Prometheus Internals
Introduction
When you're using Prometheus for monitoring, understanding its internal architecture can help you optimize your setup, troubleshoot issues more effectively, and make better decisions about scaling your monitoring infrastructure. In this guide, we'll take a deep dive into how Prometheus works under the hood, exploring its core components, data flow, and storage mechanisms.
Prometheus is not just a single binary but a sophisticated system with several interacting components that handle everything from scraping metrics to storing time series data and serving queries.
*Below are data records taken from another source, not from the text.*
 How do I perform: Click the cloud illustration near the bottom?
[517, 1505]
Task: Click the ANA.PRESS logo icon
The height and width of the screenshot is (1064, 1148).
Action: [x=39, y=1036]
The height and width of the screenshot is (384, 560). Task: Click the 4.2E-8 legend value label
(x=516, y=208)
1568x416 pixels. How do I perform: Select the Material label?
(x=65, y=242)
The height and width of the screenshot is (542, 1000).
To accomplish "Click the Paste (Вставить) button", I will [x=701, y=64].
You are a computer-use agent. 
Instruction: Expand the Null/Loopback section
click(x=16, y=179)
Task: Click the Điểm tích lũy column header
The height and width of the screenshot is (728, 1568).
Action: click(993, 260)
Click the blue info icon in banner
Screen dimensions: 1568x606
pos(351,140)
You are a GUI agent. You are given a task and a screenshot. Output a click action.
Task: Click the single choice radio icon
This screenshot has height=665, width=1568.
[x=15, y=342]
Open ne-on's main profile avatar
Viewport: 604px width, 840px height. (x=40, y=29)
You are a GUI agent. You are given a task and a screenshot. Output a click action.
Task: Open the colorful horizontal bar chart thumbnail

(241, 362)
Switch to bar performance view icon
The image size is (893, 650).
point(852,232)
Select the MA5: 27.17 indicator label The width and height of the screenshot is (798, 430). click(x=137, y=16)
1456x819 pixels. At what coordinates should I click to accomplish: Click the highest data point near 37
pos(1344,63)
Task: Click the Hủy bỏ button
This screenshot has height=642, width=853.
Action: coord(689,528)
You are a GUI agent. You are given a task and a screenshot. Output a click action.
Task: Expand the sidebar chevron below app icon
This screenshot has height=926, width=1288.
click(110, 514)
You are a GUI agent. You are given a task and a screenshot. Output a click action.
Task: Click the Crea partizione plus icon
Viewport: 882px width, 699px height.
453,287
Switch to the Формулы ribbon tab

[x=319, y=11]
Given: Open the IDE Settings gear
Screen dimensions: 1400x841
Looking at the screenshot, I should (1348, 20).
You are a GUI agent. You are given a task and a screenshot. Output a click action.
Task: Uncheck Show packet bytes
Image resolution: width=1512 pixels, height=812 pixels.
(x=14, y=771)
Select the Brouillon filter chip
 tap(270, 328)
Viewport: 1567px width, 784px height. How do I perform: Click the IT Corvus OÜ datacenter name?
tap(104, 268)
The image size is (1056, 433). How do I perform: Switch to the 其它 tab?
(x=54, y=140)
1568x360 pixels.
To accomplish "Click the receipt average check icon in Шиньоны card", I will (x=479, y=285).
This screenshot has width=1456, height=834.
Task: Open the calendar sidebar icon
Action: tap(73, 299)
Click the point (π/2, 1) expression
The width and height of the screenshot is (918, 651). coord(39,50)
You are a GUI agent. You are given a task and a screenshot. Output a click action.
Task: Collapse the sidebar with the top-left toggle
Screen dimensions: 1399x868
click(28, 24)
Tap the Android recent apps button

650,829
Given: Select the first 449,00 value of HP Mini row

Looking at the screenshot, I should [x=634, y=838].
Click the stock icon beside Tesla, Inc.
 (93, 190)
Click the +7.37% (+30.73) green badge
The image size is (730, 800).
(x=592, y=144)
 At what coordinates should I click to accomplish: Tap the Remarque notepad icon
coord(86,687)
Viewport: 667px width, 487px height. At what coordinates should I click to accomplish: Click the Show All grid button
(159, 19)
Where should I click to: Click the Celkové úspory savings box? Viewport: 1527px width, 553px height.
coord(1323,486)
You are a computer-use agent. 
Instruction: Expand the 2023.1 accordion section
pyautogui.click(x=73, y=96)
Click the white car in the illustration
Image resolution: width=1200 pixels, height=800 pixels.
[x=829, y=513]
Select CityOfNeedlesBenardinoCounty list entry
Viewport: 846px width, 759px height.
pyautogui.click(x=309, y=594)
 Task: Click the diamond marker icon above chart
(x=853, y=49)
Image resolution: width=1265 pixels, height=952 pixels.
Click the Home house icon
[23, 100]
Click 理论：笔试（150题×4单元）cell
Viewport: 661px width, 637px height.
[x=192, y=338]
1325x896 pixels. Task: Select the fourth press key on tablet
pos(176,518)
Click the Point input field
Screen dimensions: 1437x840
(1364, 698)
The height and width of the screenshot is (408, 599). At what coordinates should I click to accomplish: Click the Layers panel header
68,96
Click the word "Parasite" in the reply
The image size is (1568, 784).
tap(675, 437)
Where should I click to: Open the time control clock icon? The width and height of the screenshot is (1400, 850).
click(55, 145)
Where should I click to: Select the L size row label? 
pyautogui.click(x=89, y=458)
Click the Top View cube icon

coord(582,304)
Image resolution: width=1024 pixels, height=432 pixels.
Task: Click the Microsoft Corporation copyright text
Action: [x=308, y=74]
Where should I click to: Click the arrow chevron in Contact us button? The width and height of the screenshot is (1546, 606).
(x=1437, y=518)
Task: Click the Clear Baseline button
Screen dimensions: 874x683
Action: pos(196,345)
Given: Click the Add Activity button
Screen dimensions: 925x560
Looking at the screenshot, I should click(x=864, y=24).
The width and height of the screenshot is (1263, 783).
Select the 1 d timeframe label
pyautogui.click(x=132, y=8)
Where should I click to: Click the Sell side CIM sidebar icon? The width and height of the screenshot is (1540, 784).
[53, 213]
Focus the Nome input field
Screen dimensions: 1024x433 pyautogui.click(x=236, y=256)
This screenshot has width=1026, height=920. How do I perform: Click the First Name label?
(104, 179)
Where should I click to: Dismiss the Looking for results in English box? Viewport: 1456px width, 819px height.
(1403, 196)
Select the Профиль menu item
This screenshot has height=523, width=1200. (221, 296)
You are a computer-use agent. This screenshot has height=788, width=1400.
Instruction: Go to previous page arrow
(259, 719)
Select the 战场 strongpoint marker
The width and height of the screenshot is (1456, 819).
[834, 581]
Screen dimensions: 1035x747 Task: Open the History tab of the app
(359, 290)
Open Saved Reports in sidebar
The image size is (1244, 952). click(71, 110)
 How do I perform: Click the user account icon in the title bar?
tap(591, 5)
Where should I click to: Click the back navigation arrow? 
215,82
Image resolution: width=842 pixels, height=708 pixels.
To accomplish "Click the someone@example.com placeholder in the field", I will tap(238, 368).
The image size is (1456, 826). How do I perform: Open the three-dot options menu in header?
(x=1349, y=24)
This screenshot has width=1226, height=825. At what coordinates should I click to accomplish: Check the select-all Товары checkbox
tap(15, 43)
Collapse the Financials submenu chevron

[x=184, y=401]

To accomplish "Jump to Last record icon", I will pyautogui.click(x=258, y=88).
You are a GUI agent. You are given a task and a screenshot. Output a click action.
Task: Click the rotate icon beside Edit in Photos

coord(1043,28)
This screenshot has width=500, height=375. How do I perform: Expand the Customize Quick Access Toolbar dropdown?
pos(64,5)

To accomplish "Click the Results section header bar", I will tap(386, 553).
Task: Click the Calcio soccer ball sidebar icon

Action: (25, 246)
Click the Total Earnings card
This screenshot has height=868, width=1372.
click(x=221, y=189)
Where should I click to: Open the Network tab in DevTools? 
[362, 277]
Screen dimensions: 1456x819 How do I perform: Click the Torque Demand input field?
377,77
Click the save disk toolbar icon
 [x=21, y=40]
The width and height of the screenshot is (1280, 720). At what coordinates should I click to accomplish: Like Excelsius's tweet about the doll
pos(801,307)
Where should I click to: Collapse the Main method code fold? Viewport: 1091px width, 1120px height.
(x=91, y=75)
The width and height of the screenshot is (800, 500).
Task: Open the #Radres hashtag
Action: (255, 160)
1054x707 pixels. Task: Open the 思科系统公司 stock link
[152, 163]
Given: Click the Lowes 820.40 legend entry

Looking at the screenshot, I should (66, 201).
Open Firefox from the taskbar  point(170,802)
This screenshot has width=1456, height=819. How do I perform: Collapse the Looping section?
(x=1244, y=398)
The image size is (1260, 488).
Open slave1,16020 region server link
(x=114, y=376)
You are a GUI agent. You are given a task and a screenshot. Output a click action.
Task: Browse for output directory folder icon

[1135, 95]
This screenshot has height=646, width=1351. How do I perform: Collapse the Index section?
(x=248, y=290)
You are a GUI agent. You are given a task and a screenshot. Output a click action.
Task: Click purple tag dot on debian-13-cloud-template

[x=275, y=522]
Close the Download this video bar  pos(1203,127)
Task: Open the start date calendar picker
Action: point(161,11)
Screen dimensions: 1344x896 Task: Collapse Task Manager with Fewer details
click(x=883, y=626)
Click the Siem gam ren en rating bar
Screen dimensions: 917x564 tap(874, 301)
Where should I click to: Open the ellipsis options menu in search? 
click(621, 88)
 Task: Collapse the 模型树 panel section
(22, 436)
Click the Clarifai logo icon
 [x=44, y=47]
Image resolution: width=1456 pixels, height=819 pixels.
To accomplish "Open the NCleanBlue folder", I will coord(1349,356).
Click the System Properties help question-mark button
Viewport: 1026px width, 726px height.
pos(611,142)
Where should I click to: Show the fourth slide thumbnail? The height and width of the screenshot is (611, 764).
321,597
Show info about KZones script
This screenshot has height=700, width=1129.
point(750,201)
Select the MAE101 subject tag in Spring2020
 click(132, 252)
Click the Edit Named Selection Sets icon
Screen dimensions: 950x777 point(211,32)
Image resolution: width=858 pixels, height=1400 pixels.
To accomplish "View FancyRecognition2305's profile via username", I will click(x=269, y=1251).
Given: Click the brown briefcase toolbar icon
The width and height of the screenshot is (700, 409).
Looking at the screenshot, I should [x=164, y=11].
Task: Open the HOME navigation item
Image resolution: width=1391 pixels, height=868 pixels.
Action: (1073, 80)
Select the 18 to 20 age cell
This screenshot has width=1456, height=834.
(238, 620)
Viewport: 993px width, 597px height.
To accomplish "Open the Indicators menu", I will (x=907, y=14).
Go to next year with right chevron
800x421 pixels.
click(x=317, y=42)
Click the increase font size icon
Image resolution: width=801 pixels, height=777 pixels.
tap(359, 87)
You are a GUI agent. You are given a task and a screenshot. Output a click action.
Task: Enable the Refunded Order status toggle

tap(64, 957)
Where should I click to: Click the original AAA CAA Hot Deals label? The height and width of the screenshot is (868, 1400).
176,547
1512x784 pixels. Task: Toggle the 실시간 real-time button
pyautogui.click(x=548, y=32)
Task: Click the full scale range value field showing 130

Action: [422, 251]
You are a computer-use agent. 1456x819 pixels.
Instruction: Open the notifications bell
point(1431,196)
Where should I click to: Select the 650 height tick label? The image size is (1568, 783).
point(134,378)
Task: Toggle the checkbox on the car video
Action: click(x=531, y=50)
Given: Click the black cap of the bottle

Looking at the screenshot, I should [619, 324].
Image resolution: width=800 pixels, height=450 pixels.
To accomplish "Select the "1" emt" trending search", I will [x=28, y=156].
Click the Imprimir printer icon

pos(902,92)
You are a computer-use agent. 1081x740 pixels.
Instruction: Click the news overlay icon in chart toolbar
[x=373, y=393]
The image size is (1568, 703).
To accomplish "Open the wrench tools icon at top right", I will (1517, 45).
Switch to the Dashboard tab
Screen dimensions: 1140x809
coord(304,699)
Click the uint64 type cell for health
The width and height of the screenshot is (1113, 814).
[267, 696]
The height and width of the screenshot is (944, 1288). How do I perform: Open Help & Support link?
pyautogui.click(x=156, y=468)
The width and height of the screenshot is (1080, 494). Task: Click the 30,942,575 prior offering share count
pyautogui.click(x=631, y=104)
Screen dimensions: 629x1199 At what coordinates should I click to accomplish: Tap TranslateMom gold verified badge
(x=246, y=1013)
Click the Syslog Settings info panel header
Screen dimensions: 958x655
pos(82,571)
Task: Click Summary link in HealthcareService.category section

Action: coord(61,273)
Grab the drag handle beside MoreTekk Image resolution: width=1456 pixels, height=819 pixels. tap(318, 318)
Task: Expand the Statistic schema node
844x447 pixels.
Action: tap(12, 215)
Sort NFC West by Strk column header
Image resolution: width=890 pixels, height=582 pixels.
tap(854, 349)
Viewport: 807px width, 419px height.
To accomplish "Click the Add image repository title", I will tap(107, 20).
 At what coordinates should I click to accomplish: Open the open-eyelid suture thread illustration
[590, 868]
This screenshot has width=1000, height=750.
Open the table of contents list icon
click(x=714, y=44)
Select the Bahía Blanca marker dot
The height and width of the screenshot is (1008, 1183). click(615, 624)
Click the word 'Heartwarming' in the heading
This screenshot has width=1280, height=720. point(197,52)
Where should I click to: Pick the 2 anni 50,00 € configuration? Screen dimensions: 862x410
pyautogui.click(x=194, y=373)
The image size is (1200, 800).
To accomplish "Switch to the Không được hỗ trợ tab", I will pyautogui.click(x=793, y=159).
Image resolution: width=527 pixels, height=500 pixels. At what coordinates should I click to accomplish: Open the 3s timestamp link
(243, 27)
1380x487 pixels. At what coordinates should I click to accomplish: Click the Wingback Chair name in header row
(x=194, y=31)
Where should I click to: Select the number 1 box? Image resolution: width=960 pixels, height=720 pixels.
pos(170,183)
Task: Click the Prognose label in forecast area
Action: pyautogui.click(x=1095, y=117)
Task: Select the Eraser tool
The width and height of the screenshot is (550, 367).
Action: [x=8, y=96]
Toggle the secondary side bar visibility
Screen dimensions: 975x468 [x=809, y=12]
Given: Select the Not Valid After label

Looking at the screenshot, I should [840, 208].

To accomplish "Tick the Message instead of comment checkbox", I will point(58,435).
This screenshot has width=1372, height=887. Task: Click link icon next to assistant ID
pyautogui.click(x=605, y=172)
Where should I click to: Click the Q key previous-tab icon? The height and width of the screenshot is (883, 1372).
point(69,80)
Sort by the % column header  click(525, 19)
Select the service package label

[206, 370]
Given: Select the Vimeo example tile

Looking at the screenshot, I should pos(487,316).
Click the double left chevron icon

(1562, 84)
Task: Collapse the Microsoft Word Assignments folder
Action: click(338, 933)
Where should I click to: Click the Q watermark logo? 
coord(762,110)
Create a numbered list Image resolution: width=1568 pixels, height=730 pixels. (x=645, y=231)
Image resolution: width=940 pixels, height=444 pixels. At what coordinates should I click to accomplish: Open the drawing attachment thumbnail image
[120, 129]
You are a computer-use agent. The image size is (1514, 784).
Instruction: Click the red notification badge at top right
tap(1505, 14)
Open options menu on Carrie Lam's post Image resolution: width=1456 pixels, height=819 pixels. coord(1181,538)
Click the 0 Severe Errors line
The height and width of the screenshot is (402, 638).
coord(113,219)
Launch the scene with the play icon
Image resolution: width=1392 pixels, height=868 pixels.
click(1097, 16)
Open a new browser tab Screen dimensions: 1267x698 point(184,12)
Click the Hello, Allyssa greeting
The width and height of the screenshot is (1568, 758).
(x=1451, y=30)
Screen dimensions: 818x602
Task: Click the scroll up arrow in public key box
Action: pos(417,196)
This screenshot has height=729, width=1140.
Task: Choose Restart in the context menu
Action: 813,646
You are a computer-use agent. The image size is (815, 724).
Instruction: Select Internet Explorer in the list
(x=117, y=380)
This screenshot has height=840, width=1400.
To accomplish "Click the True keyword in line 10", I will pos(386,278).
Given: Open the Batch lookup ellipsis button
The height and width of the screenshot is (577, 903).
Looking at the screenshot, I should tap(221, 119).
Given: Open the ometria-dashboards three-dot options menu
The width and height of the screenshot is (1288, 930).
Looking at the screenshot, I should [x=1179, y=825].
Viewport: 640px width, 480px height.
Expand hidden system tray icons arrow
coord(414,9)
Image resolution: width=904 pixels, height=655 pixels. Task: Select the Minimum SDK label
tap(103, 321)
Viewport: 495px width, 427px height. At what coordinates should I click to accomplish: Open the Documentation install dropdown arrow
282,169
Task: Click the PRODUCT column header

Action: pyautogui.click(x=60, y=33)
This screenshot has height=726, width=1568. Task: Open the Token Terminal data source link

By understanding these internals, you'll gain insights into how Prometheus achieves its reliability, efficiency, and scalability.
Core Components
Prometheus consists of several key internal components that work together to provide its monitoring capabilities:
- Service Discovery - Finds targets to monitor
- Scraping Engine - Collects metrics from targets
- Storage Subsystem - Manages the time-series database (TSDB)
- PromQL Engine - Processes queries against stored data
- Alert Manager Interface - Handles alert evaluation and routing
- HTTP Server - Serves the UI and API endpoints
Let's explore each of these components in detail:
Service Discovery
Before Prometheus can collect metrics, it needs to know what to monitor. This is where service discovery comes in.
How Service Discovery Works
Prometheus supports multiple service discovery mechanisms:
scrape_configs:
- job_name: 'node'
static_configs:
- targets: ['localhost:9100']
- job_name: 'kubernetes-pods'
kubernetes_sd_configs:
- role: pod
The service discovery process:
- Prometheus reads configuration from the config file
- The service discovery manager initializes the configured discovery mechanisms
- Discovery mechanisms provide target information (endpoints to scrape)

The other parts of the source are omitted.